## EXERCISE DIRECTIONS
Every line between the one containing "2271 - Agresija" and the last line of the data, both included, is to be set down exactly, and pictures are to be omitted.

## WORKING DATA
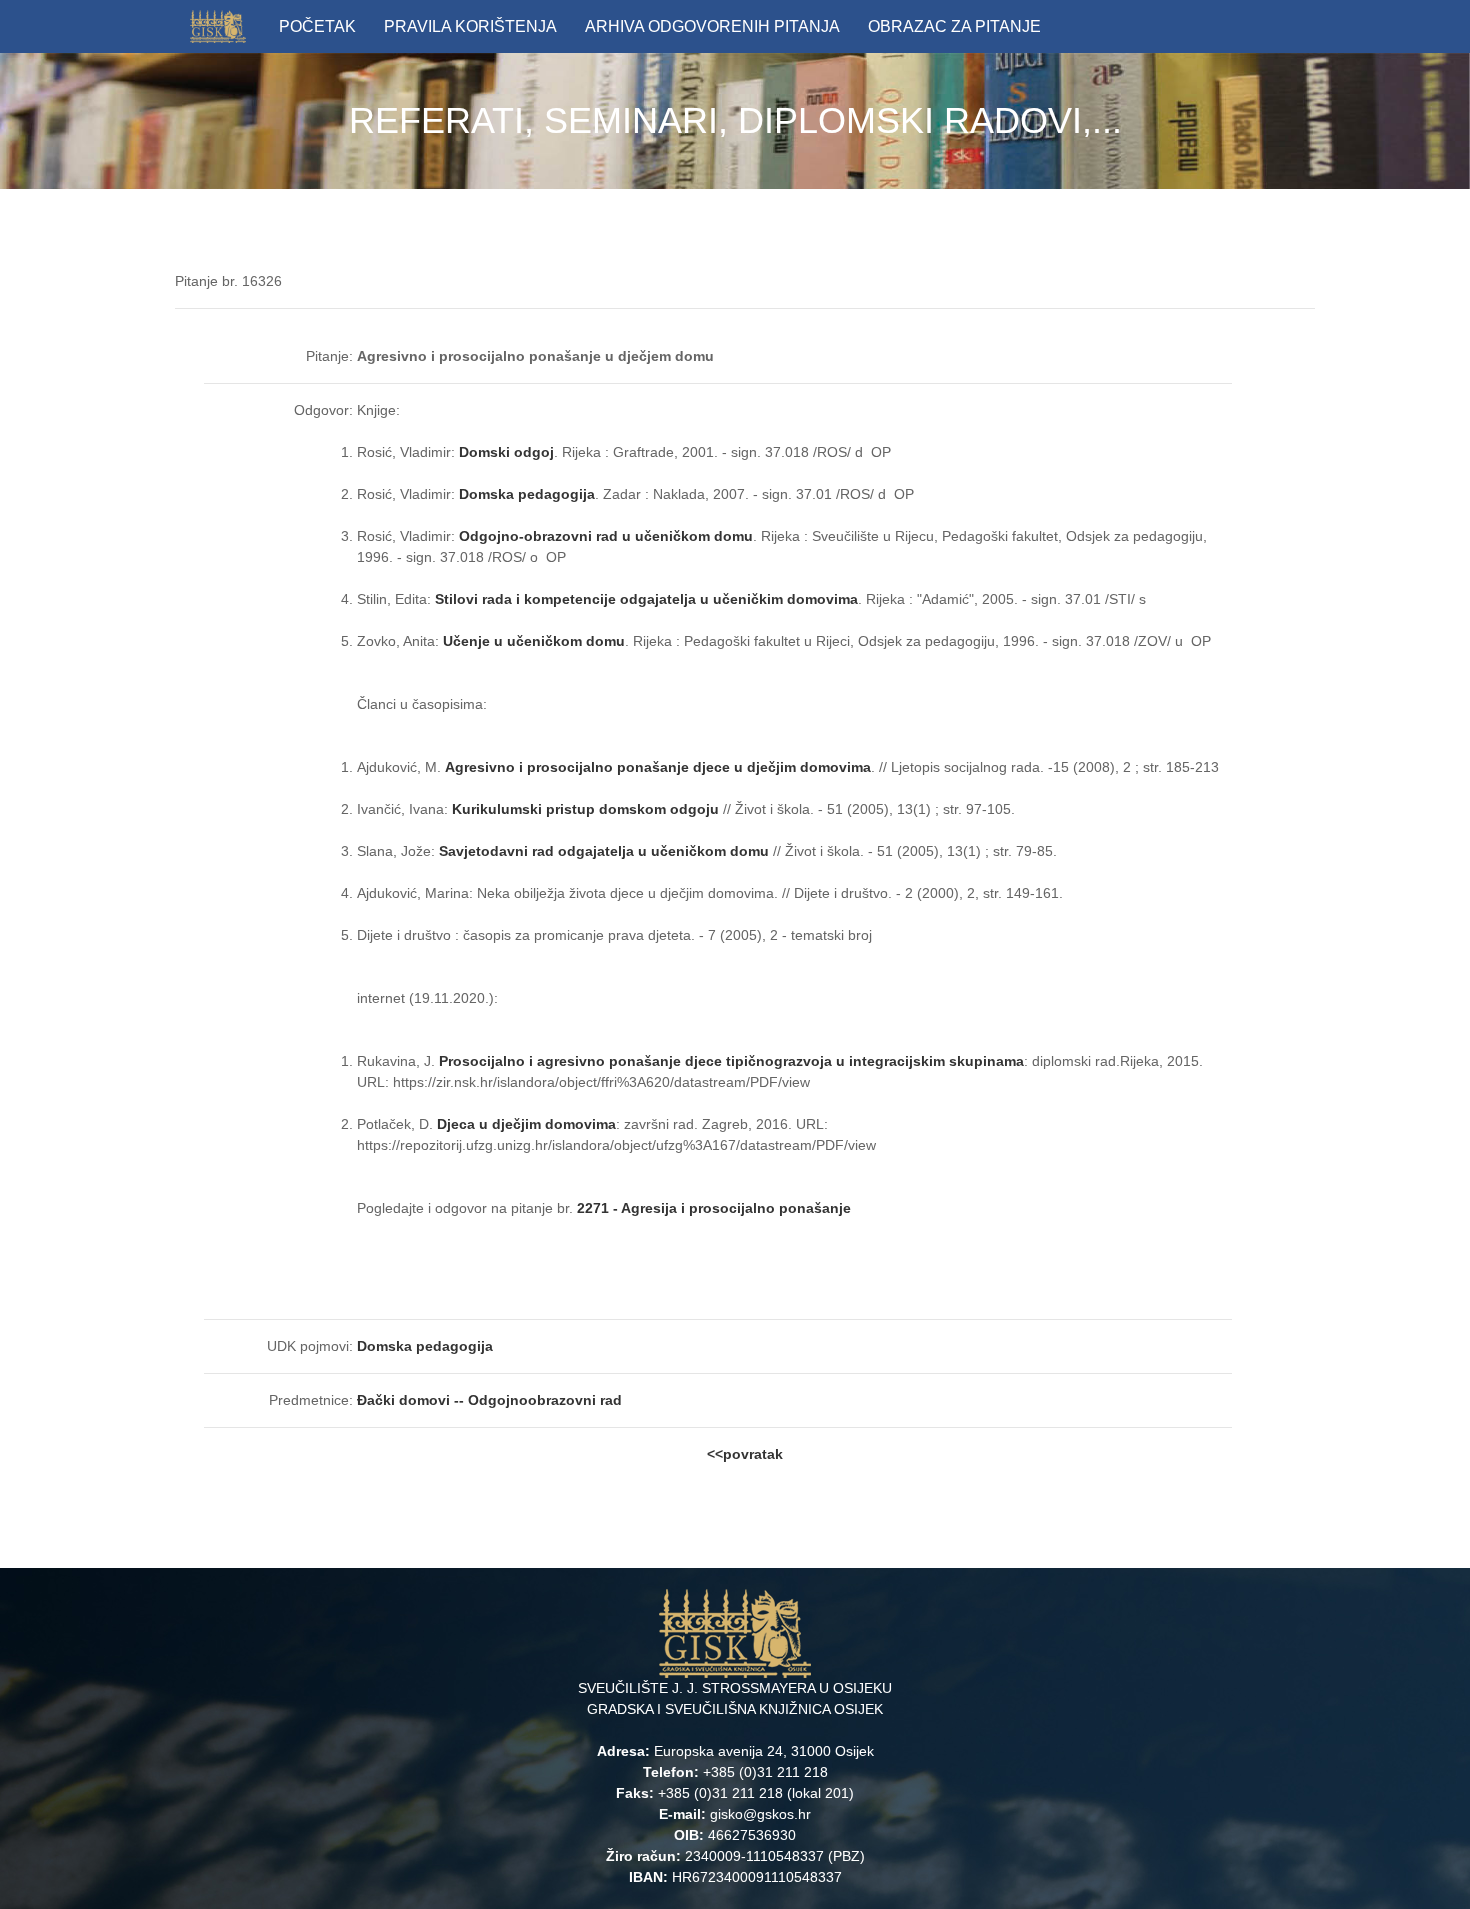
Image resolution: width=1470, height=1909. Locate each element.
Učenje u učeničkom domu (534, 641)
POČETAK (317, 26)
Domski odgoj (506, 452)
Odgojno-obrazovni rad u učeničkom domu (606, 536)
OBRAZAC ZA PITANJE (954, 26)
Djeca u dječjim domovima (524, 1124)
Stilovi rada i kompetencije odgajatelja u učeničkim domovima (646, 599)
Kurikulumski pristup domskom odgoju (585, 809)
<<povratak (745, 1454)
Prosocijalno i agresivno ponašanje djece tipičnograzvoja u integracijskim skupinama (731, 1061)
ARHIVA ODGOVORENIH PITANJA (712, 26)
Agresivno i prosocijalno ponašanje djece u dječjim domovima (658, 767)
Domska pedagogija (527, 494)
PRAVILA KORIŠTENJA (470, 26)
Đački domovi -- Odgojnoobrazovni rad (491, 1400)
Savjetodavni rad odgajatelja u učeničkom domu (604, 851)
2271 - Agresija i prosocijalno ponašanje (714, 1208)
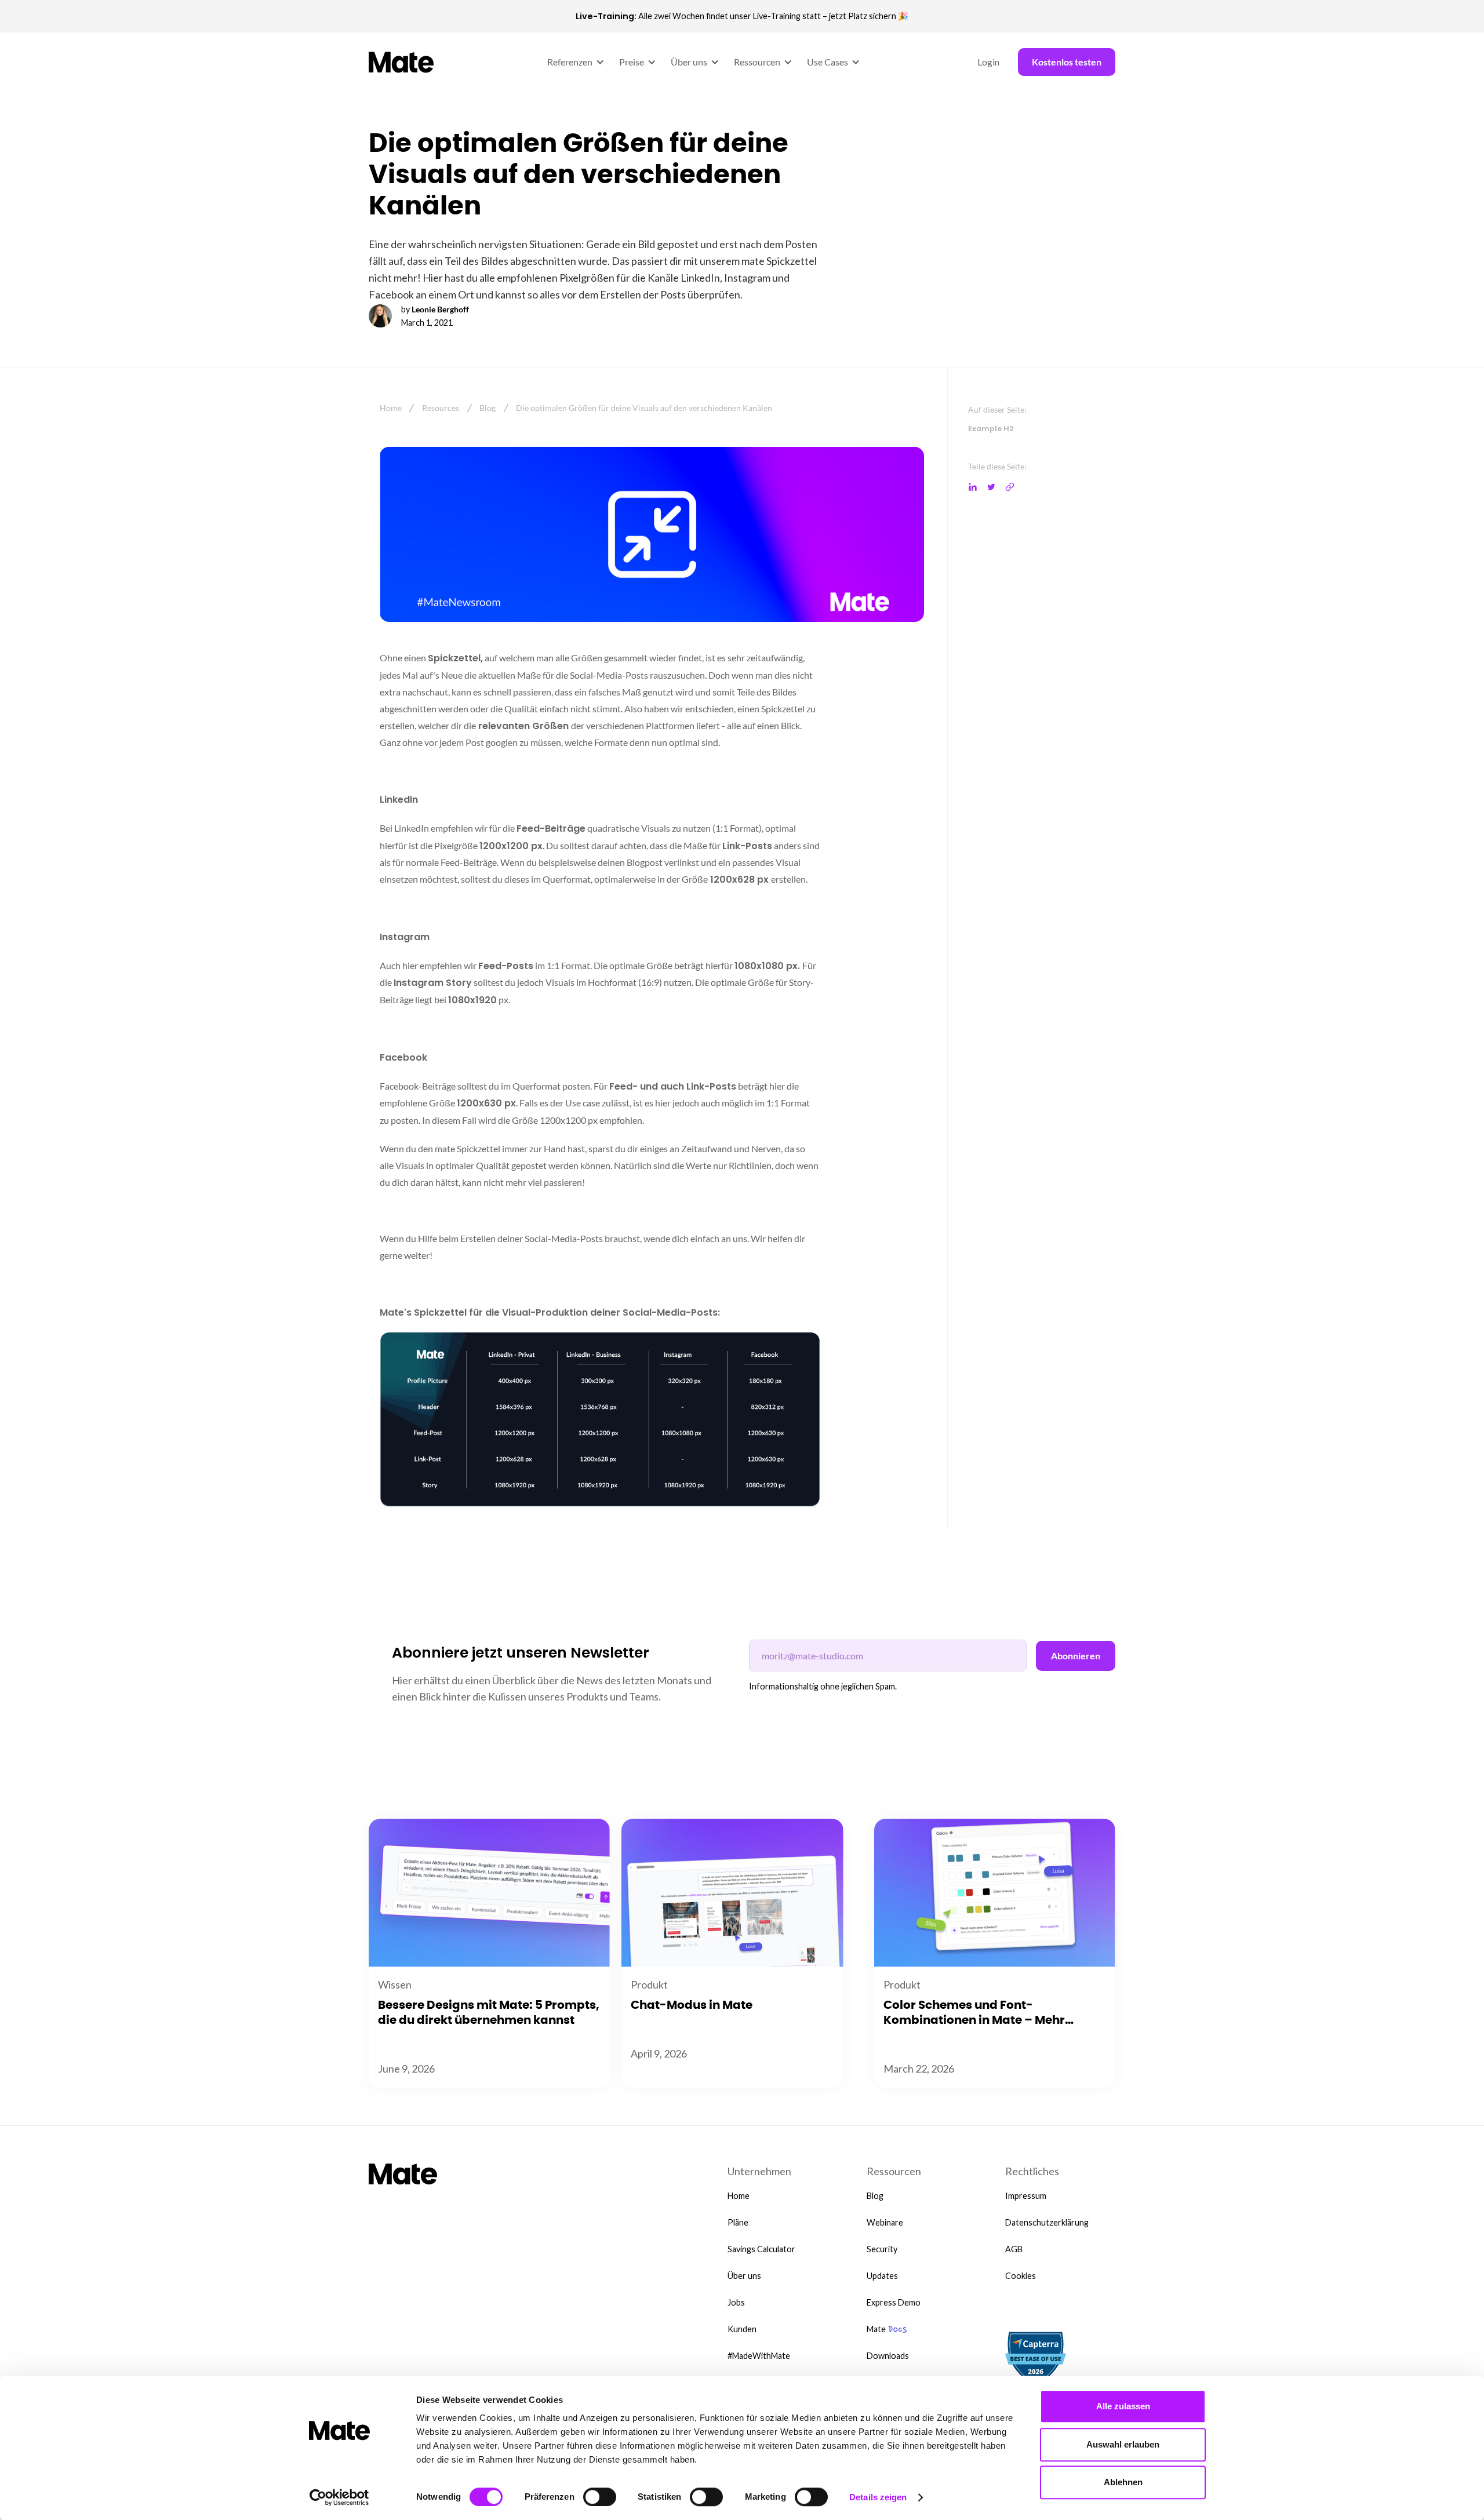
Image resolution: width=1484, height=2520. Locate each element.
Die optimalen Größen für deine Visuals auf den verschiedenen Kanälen (644, 408)
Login (988, 61)
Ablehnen (1123, 2482)
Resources (440, 408)
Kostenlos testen (1066, 61)
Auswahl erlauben (1122, 2444)
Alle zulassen (1123, 2406)
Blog (487, 408)
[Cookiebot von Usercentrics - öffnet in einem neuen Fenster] (339, 2497)
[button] (574, 62)
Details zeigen (878, 2497)
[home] (402, 62)
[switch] (599, 2497)
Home (391, 408)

## RESPONSE AREA
2271 - Agresija i prosocijalno ponašanje (714, 1208)
Image resolution: width=1484, height=2520. Locate each element.
Die optimalen Größen für deine Visuals auf den verschiedenen Kanälen (644, 408)
Login (988, 61)
Ablehnen (1123, 2482)
Resources (440, 408)
Kostenlos testen (1066, 61)
Auswahl erlauben (1122, 2444)
Alle zulassen (1123, 2406)
Blog (487, 408)
[Cookiebot von Usercentrics - öffnet in einem neuen Fenster] (339, 2497)
[button] (574, 62)
Details zeigen (878, 2497)
[home] (402, 62)
[switch] (599, 2497)
Home (391, 408)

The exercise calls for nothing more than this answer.